This week, we’ll be reading about the fundamental unit of online communication (the link), and the human component of connective journalism (the crowd). In chapter 3, Briggs is concerned with the latter. His three focuses are “crowdsourcing,” “open-source reporting,” and “pro-am journalism.” Crowdsourcing is the main one to understand. What’s meant by this? How does it inform the rest, and the world of communication you all are entering into?
The term “The wisdom of crowds” is most recently popularized by James Surowiecki – he even wrote a book – but it’s been around for a while. Sit back and enjoy this short (and catchy) tune on the subject from Nova:
While you’re not expected to eyeball the weight of oxen (at least, not for this class), there’s a useful idea here in what groups can know. On the other hand, others like Carnegie Mellon’s Vassilis Kostakos take issue with “the wisdom of crowds,” arguing that those online crowds are often a very small percentage of highly engaged users. How do these reconcile in your approach to connective journalism?
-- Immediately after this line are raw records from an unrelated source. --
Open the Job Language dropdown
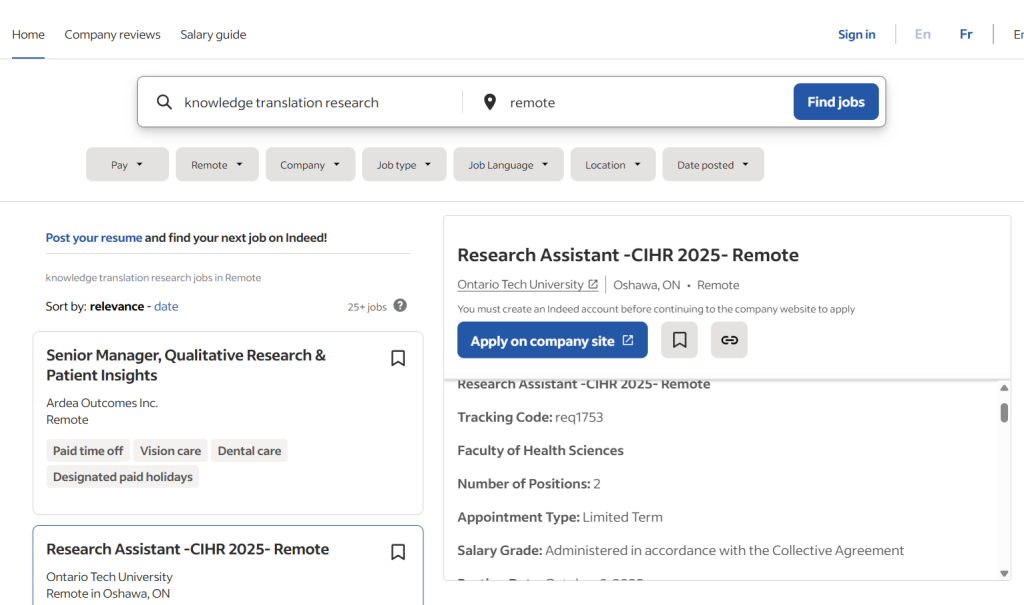pos(508,165)
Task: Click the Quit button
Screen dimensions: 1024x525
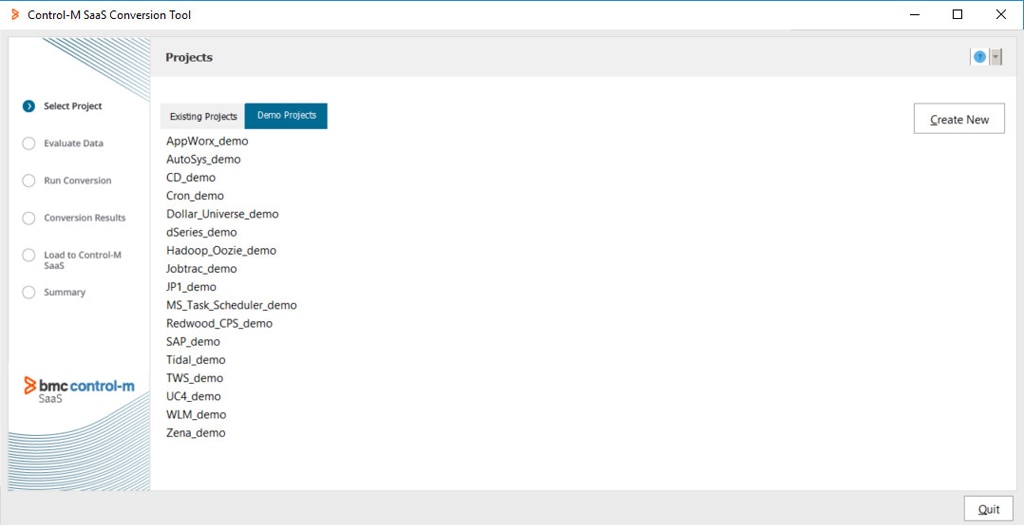Action: click(x=988, y=509)
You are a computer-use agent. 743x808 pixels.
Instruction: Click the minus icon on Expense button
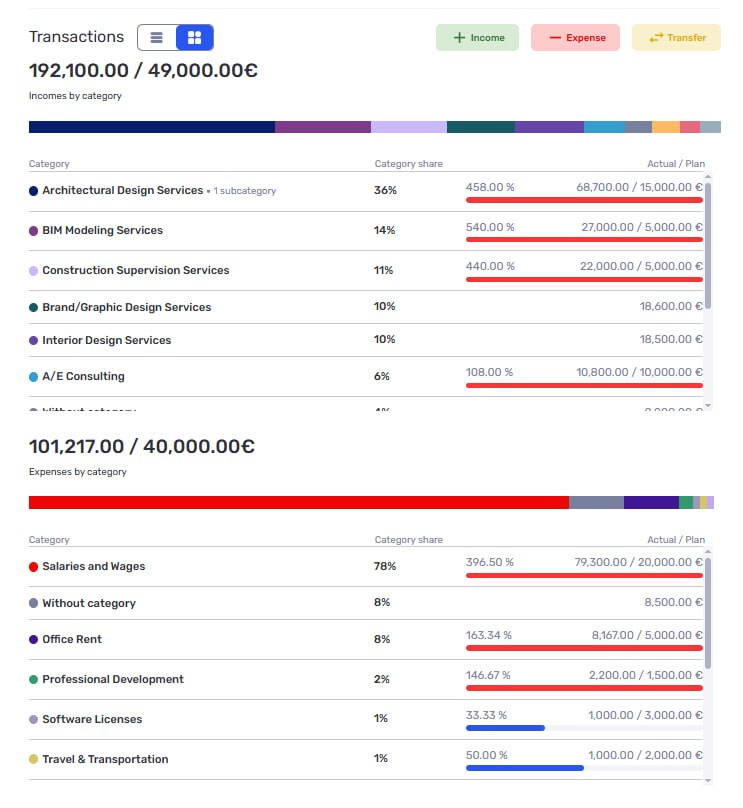point(555,38)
Next, move on to links and linking. The simple hyperlink is an obvious use of linking, but it’s not the only kind – social media applications employ linking in their own way. So let’s read about links:
- David G. Post, in this 1997 essay (ancient history!!!), lays out some common questions and criticisms of the humble link that are still pertinent today.
- Bill Thompson talks about links as the key component of “the semantic Web.” We may argue, as he puts it, “a link is just a link,” yet often there is more going on in the way the link is used.
What do you think about links? What is the nature of a link, and what are the ways in which we use them? What are the similarities and differences of hyperlinks and the social links involved in crowdsourcing? Finally, what kind of ethics and etiquette do you see as necessary for using either of these kinds of links in your journalistic and personal work?
Remember to respond to this post by noon on Monday, January 31. As always, responses should be around 200 words, and links to arguments or evidence on your own blog or elsewhere are strongly recommended.